Hastayım diyorum, hastayım! Anlamıyorlar. Sabahın beşinde evden kalkıp Rafaela’ya gidiyorum. Kapı çalmak yok. O saatte kapı çalınmaz, Rafaela beni camda bekliyor. Yürüyerek gidiyorum tüm yolu. Hava eksi sekiz. Yolda bi’ market bulup çikolata alıyorum. Kadınlar çikolata sever ve ben düşünceli bir herifim.
Varıyorum eve. Eski, komunizmden kalma bi’ yapı. Yapının her katında üçer tane ahşap devasa kapı. Ve her kapının bakır alaşım minnacik sapı. Rafaela anlattı, ses istemiyormuş alt kattaki karı. Tamam dedik ne yapıyorsak sessiz yaparız.
Merdivenleri çıktım. Ciğerlerim beni yarı yolda bıraktı bırakacak. Hal böyleyken atın ölümü tabii ki arpadan olacak. Rafaela kapıyı açtı. Sessiz ol dedi içeride, uyuyor! Mutfağa girip ağzımı çeşmeye dayadım. Kapıdan beni izliyordu. Elimin tersiyle ağzımı silip etrafa bakındım. Işığı kapadı. Mutfağın orta yerinde buluşup, dudaklarına yapıştım.
Biz sevişmiyorduk. Biz ruhlarımızı gezintiye yolluyorduk. Biz ibadet ediyorduk. Biz erginleşiyorduk. Biz benliğimizi birbirimize emanet edip en müthiş karanlıklara balıklama atlıyorduk. Biz ilahlaşıp, tanrının bizi kendine benzeterek yarattığına kanıt arıyorduk.

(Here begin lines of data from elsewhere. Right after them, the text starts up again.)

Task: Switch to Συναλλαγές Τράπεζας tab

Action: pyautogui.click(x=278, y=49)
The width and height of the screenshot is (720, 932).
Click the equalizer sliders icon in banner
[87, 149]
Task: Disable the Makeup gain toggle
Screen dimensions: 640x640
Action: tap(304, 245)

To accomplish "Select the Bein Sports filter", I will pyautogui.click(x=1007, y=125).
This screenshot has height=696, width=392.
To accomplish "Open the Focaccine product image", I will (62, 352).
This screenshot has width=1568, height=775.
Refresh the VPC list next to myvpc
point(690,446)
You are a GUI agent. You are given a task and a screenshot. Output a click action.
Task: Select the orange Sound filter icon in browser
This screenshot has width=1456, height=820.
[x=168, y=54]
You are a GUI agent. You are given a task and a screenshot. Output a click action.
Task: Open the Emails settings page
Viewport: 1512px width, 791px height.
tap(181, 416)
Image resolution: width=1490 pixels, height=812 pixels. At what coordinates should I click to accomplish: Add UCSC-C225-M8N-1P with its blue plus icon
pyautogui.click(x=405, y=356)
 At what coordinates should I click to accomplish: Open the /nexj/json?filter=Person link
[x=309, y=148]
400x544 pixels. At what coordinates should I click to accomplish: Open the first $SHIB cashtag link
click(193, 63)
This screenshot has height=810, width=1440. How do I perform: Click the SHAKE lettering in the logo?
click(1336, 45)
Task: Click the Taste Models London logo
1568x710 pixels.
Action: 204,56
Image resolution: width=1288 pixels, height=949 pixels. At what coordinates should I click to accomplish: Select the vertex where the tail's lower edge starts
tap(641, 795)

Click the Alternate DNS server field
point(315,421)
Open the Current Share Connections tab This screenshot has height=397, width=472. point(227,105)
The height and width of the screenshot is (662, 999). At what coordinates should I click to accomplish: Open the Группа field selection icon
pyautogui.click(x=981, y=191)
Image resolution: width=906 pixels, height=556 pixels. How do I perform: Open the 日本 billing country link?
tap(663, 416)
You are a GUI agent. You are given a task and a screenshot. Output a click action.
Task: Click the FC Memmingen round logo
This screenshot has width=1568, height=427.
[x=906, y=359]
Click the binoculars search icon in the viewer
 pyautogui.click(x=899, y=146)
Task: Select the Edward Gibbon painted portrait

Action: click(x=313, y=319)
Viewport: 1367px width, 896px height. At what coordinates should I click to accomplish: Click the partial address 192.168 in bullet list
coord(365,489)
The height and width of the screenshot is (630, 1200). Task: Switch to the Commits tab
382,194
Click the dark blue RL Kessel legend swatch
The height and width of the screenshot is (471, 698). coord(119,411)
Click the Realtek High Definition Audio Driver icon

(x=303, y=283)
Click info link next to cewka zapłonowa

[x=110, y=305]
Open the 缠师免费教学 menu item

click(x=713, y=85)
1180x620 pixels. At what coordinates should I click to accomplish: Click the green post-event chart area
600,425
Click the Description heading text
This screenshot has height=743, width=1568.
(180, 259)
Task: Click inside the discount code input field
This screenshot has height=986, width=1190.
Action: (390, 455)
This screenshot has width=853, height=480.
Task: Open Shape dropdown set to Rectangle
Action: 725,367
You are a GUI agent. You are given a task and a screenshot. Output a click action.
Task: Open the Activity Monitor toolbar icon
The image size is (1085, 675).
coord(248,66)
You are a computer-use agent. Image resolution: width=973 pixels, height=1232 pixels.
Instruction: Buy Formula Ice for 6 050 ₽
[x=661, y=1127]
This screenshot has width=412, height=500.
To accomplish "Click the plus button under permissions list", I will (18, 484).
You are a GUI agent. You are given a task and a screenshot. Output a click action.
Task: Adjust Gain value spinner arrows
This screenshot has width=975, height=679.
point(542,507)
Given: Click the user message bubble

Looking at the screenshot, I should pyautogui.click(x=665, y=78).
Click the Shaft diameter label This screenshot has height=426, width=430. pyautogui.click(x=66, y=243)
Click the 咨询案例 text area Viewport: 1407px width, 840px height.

Dizlerinin üzerine çöktü Rafaela. “Kemer takmış tanrım!” dedi. Erkek adam kemer takmalıydı. Erkekliğin onda dokuzu kaçmaksa o kemer takılacak. Ben ayaktaydım. Etrafa takılıyordu gözüm. Karanlık. Sonra saçlarını kavradım. İnsan ancak karanlıkta sezebiliyor içindeki tanrıcığı.
Ve yarış başladı. Sen hiç bi’ kadınla yarıştın mı? Yapma, kazanamazsın. Yani kazanmamalısın. Kadın, her zaman senden üstün olmalı. Neden bu kadar sıcaktım?
Soluk soluğa doğruldu Rafaela. Ellerim vucudunda keşfe koyuldu. Acelem yoktu. İçeride uyuyan uyusun, sevişen sevişedursun. Güneş doğuyormuş kime ne, ben sevişirken zaman dursun!
Ve son olarak üstad; hepimizin bildiği gibi tanrıcıklarda yürür. Her şey bittiğinde. Yani döndüğünde kadın sırtını sana. İşte o zaman yakıp bi’ sigara düşülür yola. Hava eksi sekiz. Eller cepte, kiralık kentin karanlık sokaklarında.